Pendant que le premier coq de bruyères était encore en train de siffler, les trois coqs posés au-dessous de lui se mirent à chanter ; et avant qu’ils n’eussent terminé leur chanson, les dix qui se trouvaient sur les branches au-dessous commencèrent à leur tour, et ainsi de suite de branche en branche ; et enfin les cent coqs de bruyères chantaient, gloussaient et sifflaient. Ils étaient tous saisis du même ravissement, et cela agit sur les autres animaux comme une ivresse contagieuse. Le sang, qui tout à l’heure avait couru joyeux et léger, était maintenant lourd et brûlant : « En vérité, c’est le printemps, se disaient les animaux. Le froid de l’hiver s’est évanoui. Le feu du renouveau brûle sur la terre. »
Lorsque les gelinottes virent le succès des coqs de bruyères, elles ne purent rester tranquilles. Comme il n’y avait pas d’arbre où elles pussent s’installer, elles s’élancèrent vers le champ des jeux où la bruyère se dressait si haute que seules les plumes gracieusement recourbées de leurs queues et leurs gros becs apparaissaient, et elles commencèrent à chanter : « Orr, orr, orr. »
Au moment où les gelinottes entraient en lutte avec les coqs de bruyères, quelque chose d’inouï se passa. Un renard profita du moment où l’attention de tous les animaux était fixée sur le jeu des coqs de bruyères pour se glisser vers la colline des oies sauvages. Il rampa très prudemment et était déjà presque au sommet lorsqu’une oie l’aperçut. Comme elle pensait bien qu’un renard ne s’était pas glissé parmi elles dans une bonne intention, elle se mit à crier : « Gare, oies sauvages ! Gare ! » Le renard se jeta sur elle et la mordit au cou, peut-être surtout pour la forcer à se taire, mais les autres oies avaient déjà entendu le cri et s’élevèrent rapidement en l’air. Les autres animaux virent alors sur la colline désertée par les oies Smirre, le renard, une oie morte dans la gueule.
Il avait rompu la trêve du jour des jeux : il fut condamné à une punition si sévère que toute sa vie il allait regretter de n’avoir pas su maîtriser son désir de se venger d’Akka et de sa bande : une foule de renards l’entourèrent rapidement et le condamnèrent, selon la vieille coutume, à l’exil. Aucun des renards n’essaya d’atténuer la peine, car ils savaient tous qu’en ce cas, ils seraient à jamais chassés de la place des jeux, et qu’on ne leur permettrait jamais d’y revenir. En conséquence, l’exil fut unanimement prononcé contre Smirre, le renard. Défense lui était faite de séjourner en Scanie. Il était forcé de quitter sa femme et ses parents, les districts de chasse, demeures, refuges et caches qu’il avait possédés, pour chercher fortune ailleurs. Et pour que tous les renards sussent que Smirre était proscrit, le doyen des renards lui mordit la pointe de l’oreille droite. Tout de suite les jeunes renards commencèrent à glapir, assoiffés de sang, et se jetèrent sur Smirre. Il ne lui resta qu’à prendre la fuite, et poursuivi par toute une bande de jeunes renards il détala sur les pentes du mont Kullaberg.

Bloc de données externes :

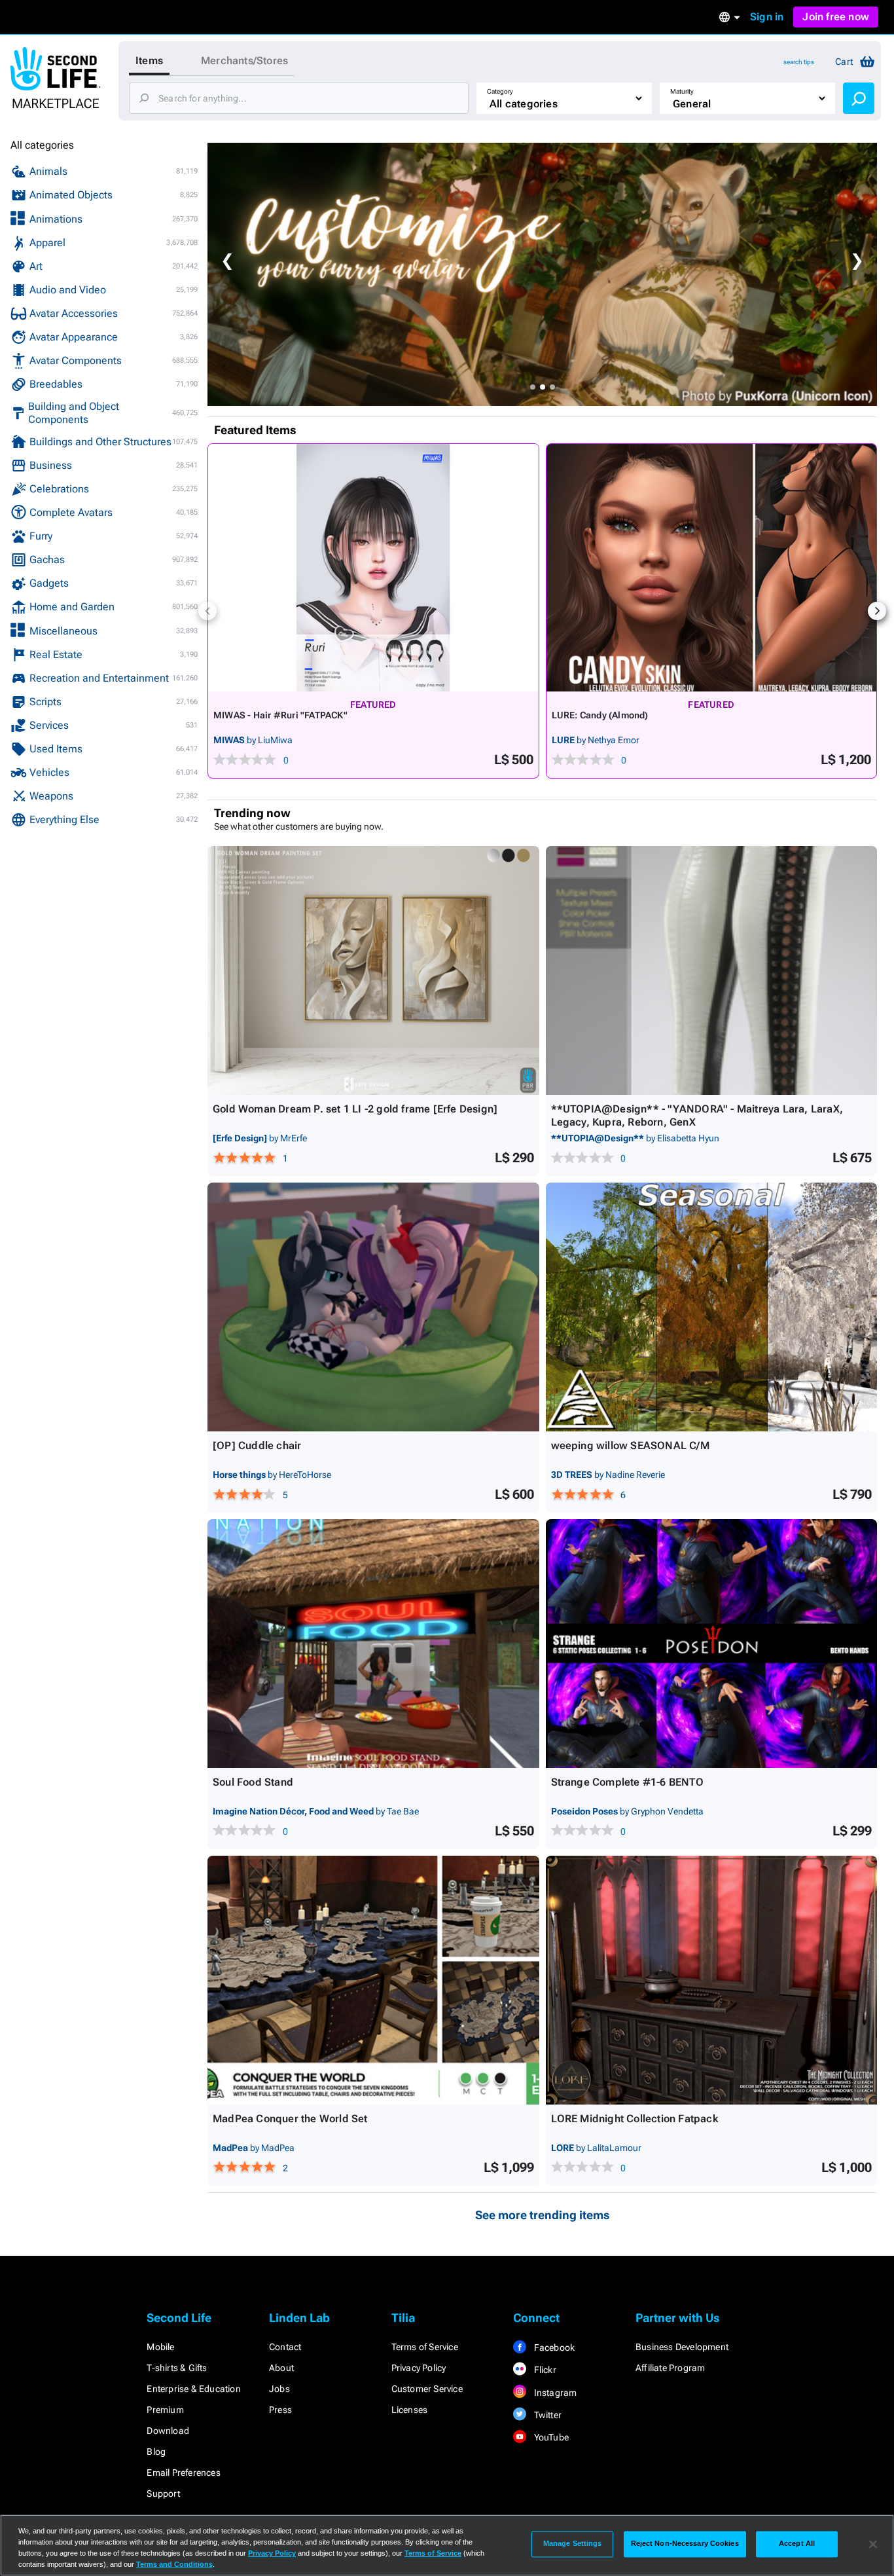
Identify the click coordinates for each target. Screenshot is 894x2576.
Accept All (797, 2544)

Pendant ce temps, les gelinottes et les coqs de bruyères jouaient leur jeu. Mais ces oiseaux s’absorbent tellement dans leurs chants qu’ils ne voient ni n’entendent rien.
Leur concours était à peine achevé que les cerfs de Häckeberga avancèrent à leur tour ; plusieurs couples de grands cerfs luttaient à la fois. Ils se jetaient l’un contre l’autre avec une grande force, entre-choquaient avec éclat leurs bois dont les andouillers s’enchevêtraient, et essayaient ainsi de se faire reculer l’un l’autre. Ils déchiraient de leurs sabots les tertres de bruyère ; leur haleine formait comme une fumée autour d’eux, des cris rauques sortaient de leur gorge et l’écume coulait le long de leurs épaules.
Tout autour sur les collines régnait un silence haletant ; les animaux étaient remués de sentiments nouveaux. Tous se sentaient courageux et forts, animés d’une vigueur renaissante, ravivés par le printemps, alertes et prêts à toutes les aventures. Ils n’éprouvaient point de colère les uns envers les autres ; néanmoins les ailes et les plumes des cous se redressaient, les griffes s’aiguisaient. Si les cerfs avaient continué encore longtemps, la lutte aurait éclaté partout sur les collines, car tous étaient saisis du désir de montrer qu’ils étaient pleins de vie, que l’impuissance de l’hiver était vaincue, que la force bouillonnait dans leurs corps.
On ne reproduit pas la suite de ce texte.